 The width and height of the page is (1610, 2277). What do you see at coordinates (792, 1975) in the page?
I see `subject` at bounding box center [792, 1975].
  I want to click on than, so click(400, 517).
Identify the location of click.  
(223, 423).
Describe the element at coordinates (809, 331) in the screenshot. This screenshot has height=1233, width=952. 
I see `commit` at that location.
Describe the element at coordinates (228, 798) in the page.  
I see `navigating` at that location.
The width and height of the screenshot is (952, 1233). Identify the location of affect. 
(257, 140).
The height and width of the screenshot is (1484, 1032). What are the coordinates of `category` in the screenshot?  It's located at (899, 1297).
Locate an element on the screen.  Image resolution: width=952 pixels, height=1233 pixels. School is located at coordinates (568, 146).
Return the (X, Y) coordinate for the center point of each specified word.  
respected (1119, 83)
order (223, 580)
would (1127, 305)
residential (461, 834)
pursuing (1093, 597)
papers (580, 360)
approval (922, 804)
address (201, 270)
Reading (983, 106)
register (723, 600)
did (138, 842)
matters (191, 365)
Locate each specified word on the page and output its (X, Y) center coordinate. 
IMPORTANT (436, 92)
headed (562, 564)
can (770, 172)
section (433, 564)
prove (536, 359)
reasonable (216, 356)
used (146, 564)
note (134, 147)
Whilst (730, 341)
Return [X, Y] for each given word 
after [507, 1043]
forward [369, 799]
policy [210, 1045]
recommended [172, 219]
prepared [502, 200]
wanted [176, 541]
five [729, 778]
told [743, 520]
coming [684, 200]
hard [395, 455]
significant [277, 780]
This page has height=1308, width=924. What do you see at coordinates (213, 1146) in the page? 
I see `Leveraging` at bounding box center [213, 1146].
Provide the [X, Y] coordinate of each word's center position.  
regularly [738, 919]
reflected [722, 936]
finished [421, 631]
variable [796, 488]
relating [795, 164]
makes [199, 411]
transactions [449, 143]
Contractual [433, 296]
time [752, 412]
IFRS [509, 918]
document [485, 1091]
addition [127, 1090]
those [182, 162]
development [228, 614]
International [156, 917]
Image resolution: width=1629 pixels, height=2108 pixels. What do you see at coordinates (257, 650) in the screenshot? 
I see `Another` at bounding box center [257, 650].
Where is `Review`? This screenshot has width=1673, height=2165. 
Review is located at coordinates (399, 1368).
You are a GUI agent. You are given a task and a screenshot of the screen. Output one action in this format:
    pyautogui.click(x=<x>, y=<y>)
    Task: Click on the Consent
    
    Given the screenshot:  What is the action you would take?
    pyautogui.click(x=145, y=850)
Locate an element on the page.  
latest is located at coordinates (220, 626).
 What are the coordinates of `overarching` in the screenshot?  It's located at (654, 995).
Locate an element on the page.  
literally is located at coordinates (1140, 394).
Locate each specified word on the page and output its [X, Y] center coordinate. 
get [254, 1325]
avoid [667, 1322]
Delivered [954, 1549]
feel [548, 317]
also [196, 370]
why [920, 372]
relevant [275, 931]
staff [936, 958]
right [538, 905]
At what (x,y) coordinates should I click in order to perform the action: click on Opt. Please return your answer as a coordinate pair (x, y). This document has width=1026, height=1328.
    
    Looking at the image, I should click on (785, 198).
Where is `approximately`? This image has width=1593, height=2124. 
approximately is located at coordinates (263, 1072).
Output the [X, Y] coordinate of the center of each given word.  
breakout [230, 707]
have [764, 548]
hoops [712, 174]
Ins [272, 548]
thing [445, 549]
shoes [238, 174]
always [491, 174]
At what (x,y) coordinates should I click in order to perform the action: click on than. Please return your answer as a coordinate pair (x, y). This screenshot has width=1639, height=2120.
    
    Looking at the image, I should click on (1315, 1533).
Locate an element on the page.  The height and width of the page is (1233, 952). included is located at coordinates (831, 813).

**Exercise description:** Copy out the entire listing above, reproducing every line without any change.

**Expected answer:**
 The width and height of the page is (1610, 2277). What do you see at coordinates (792, 1975) in the page?
I see `subject` at bounding box center [792, 1975].
  I want to click on than, so click(400, 517).
Identify the location of click.  
(223, 423).
Describe the element at coordinates (809, 331) in the screenshot. This screenshot has height=1233, width=952. 
I see `commit` at that location.
Describe the element at coordinates (228, 798) in the page.  
I see `navigating` at that location.
The width and height of the screenshot is (952, 1233). Identify the location of affect. 
(257, 140).
The height and width of the screenshot is (1484, 1032). What are the coordinates of `category` in the screenshot?  It's located at (899, 1297).
Locate an element on the screen.  Image resolution: width=952 pixels, height=1233 pixels. School is located at coordinates (568, 146).
Return the (X, Y) coordinate for the center point of each specified word.  
respected (1119, 83)
order (223, 580)
would (1127, 305)
residential (461, 834)
pursuing (1093, 597)
papers (580, 360)
approval (922, 804)
address (201, 270)
Reading (983, 106)
register (723, 600)
did (138, 842)
matters (191, 365)
Locate each specified word on the page and output its (X, Y) center coordinate. 
IMPORTANT (436, 92)
headed (562, 564)
can (770, 172)
section (433, 564)
prove (536, 359)
reasonable (216, 356)
used (146, 564)
note (134, 147)
Whilst (730, 341)
Return [X, Y] for each given word 
after [507, 1043]
forward [369, 799]
policy [210, 1045]
recommended [172, 219]
prepared [502, 200]
wanted [176, 541]
five [729, 778]
told [743, 520]
coming [684, 200]
hard [395, 455]
significant [277, 780]
This page has height=1308, width=924. What do you see at coordinates (213, 1146) in the page? 
I see `Leveraging` at bounding box center [213, 1146].
Provide the [X, Y] coordinate of each word's center position.  
regularly [738, 919]
reflected [722, 936]
finished [421, 631]
variable [796, 488]
relating [795, 164]
makes [199, 411]
transactions [449, 143]
Contractual [433, 296]
time [752, 412]
IFRS [509, 918]
document [485, 1091]
addition [127, 1090]
those [182, 162]
development [228, 614]
International [156, 917]
Image resolution: width=1629 pixels, height=2108 pixels. What do you see at coordinates (257, 650) in the screenshot? 
I see `Another` at bounding box center [257, 650].
Where is `Review`? This screenshot has width=1673, height=2165. 
Review is located at coordinates (399, 1368).
You are a GUI agent. You are given a task and a screenshot of the screen. Output one action in this format:
    pyautogui.click(x=<x>, y=<y>)
    Task: Click on the Consent
    
    Given the screenshot:  What is the action you would take?
    pyautogui.click(x=145, y=850)
Locate an element on the page.  
latest is located at coordinates (220, 626).
 What are the coordinates of `overarching` in the screenshot?  It's located at (654, 995).
Locate an element on the page.  
literally is located at coordinates (1140, 394).
Locate each specified word on the page and output its [X, Y] center coordinate. 
get [254, 1325]
avoid [667, 1322]
Delivered [954, 1549]
feel [548, 317]
also [196, 370]
why [920, 372]
relevant [275, 931]
staff [936, 958]
right [538, 905]
At what (x,y) coordinates should I click in order to perform the action: click on Opt. Please return your answer as a coordinate pair (x, y). This document has width=1026, height=1328.
    
    Looking at the image, I should click on (785, 198).
Where is `approximately`? This image has width=1593, height=2124. 
approximately is located at coordinates (263, 1072).
Output the [X, Y] coordinate of the center of each given word.  
breakout [230, 707]
have [764, 548]
hoops [712, 174]
Ins [272, 548]
thing [445, 549]
shoes [238, 174]
always [491, 174]
At what (x,y) coordinates should I click in order to perform the action: click on than. Please return your answer as a coordinate pair (x, y). This screenshot has width=1639, height=2120.
    
    Looking at the image, I should click on (1315, 1533).
Locate an element on the page.  The height and width of the page is (1233, 952). included is located at coordinates (831, 813).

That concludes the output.